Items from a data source
###

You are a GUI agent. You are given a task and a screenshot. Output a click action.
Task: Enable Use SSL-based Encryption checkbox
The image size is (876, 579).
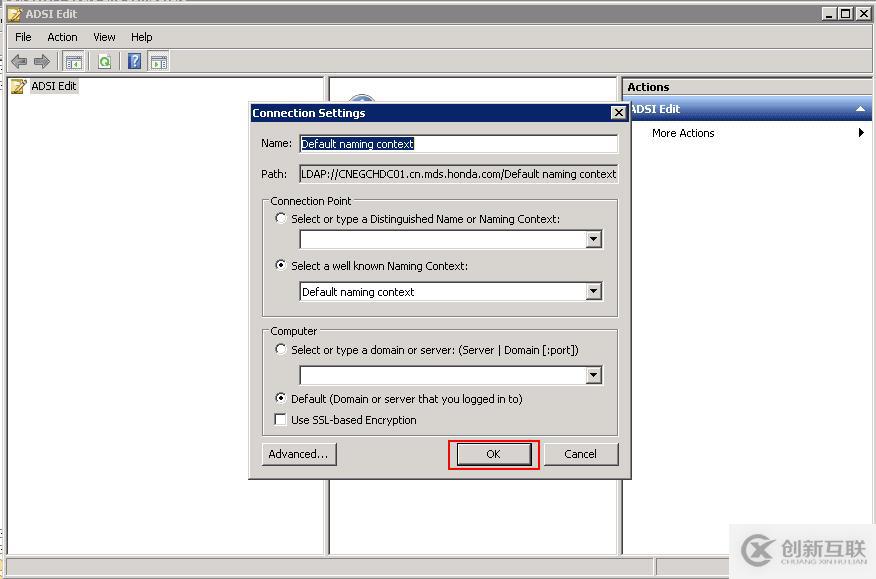281,420
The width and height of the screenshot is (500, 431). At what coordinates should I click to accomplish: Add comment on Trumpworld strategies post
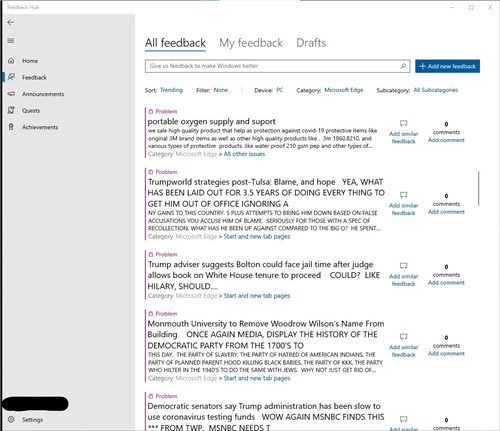446,212
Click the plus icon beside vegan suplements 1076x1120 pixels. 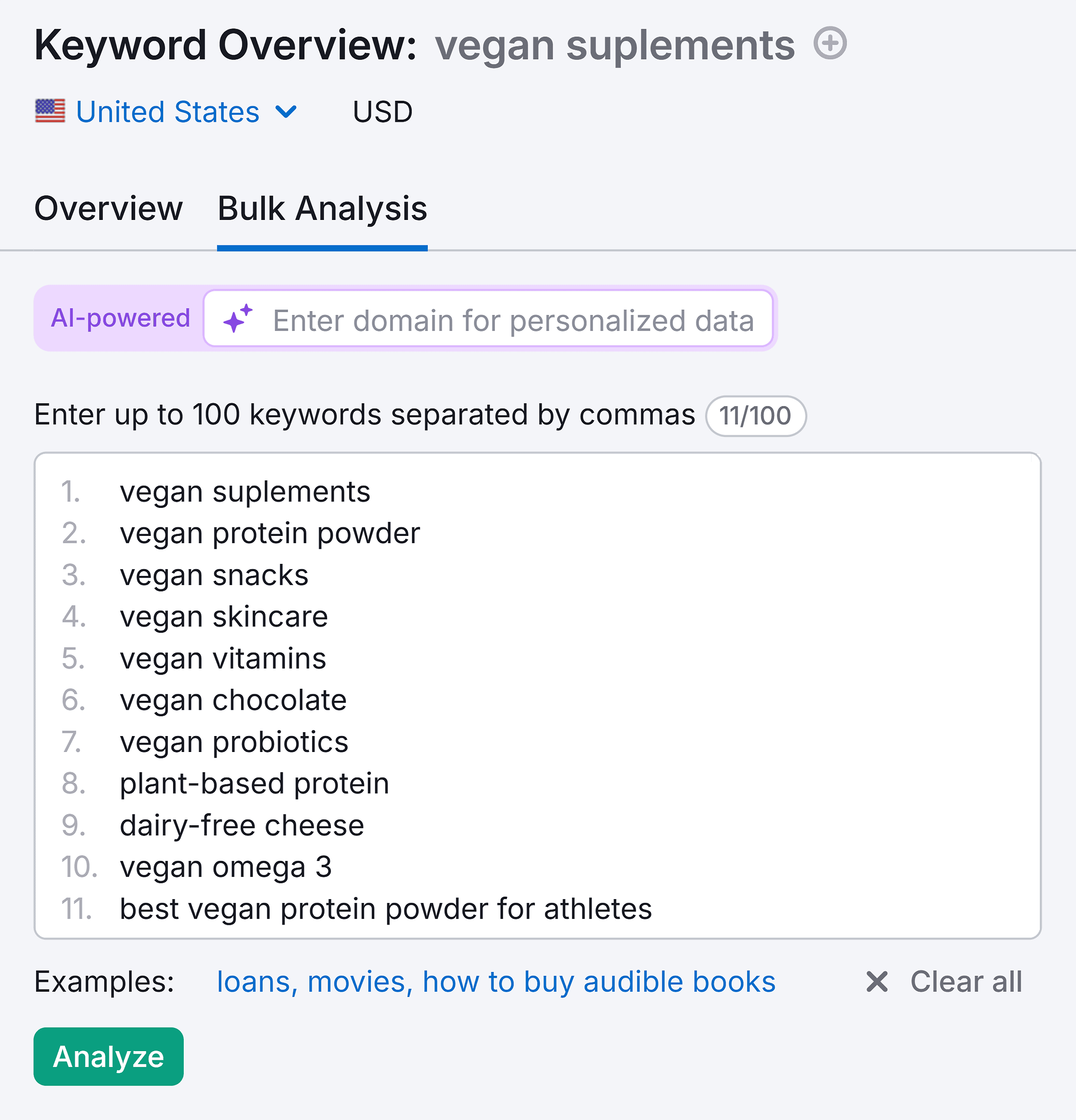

###

Write out every line of the records above word for word, omitting the pictures.

SOLUTION FOR THIS EXERCISE:
You are a GUI agent. You are given a task and a screenshot. Output a click action.
Task: Enable Use SSL-based Encryption checkbox
The image size is (876, 579).
281,420
The width and height of the screenshot is (500, 431). At what coordinates should I click to accomplish: Add comment on Trumpworld strategies post
446,212
Click the plus icon beside vegan suplements 1076x1120 pixels. 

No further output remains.